The second installment of Night at the Museum plops Ben Stiller in Washington, D.C.'s Smithsonian.

As a summer blockbuster, Night at the Museum: Battle of the Smithsonian is more like a mediocre kids’ movie. True, it’s one of those rare cases where the sequel improves upon its predecessor, but this new chapter in the life of Larry the night watchman (Ben Stiller) who sees museum displays come to life didn’t have to work too hard for that distinction. Both movies share a promising premise, and the new one moves from New York’s iconic Natural History Museum to the epic halls of the Smithsonian. But both films also might have been great if they’d only been good.

Some things threaten excellence. The past coming indiscriminately to life, including Teddy Roosevelt, Sacjawea, and Darth Vader, for instance, nicely blurs the line between academic history and pop culture. The film also has Amy Adams, who is beginning to seem like one of life’s truly reliable pleasures, as Amelia Earhart, a gal who brandishes phrases like, “You’ve lost your moxie.” Certain situations develop comic charges, too. Stiller’s face-to-face confrontations with Hank Azaria’s fussy, lisping overlord of an evil pharaoh sparkle with the joy of a childish joke told with perfect timing. The walking Jeff Koons sculpture and enter-able paintings are nice flourishes, too.

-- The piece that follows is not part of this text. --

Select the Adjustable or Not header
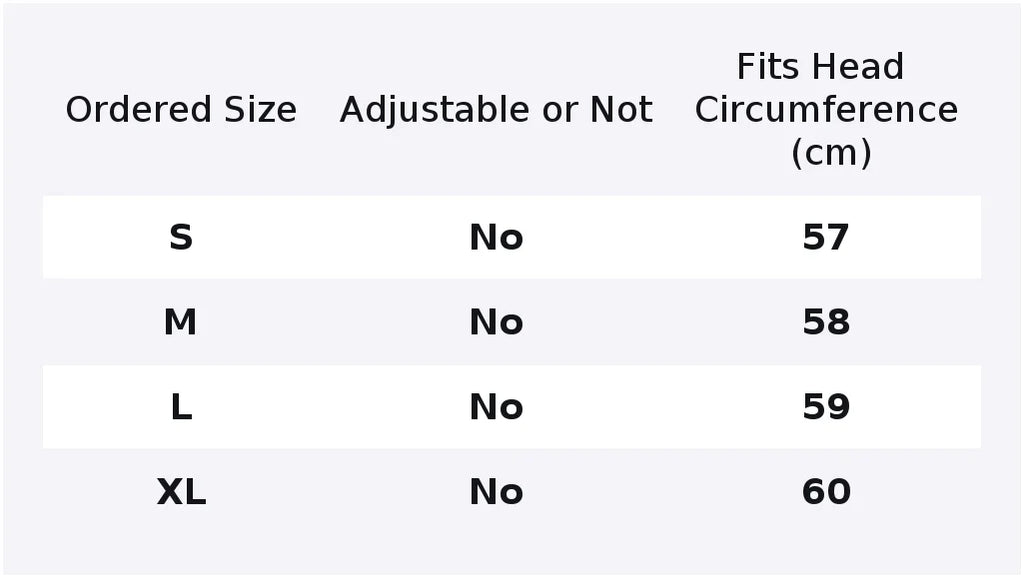The width and height of the screenshot is (1024, 578). 496,109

But flourishes are all these movies have. The narrative seems like an afterthought. The framing story, for instance, is a piece of trumped-up motivation concerning Larry’s supposed unhappiness as the CEO of his own business. The film tells us that, though in actual scenes he seems pleased to be rich. Larry’s son Nick (Jake Cherry) becomes part of the action and then is summarily dropped. It feels like a porn storyline, just enough connective plot to get us to the something we really paid to see.

But what was that? Nobody seems worried about the point of all this spectacular adventure. Somebody suggests that the whole mannequin uprising was arranged to make Larry a better person, but Stiller plays him alternately lost and smug. He’s a father who abandons his son to help mannequins party all night. Somebody’s had too much moxie.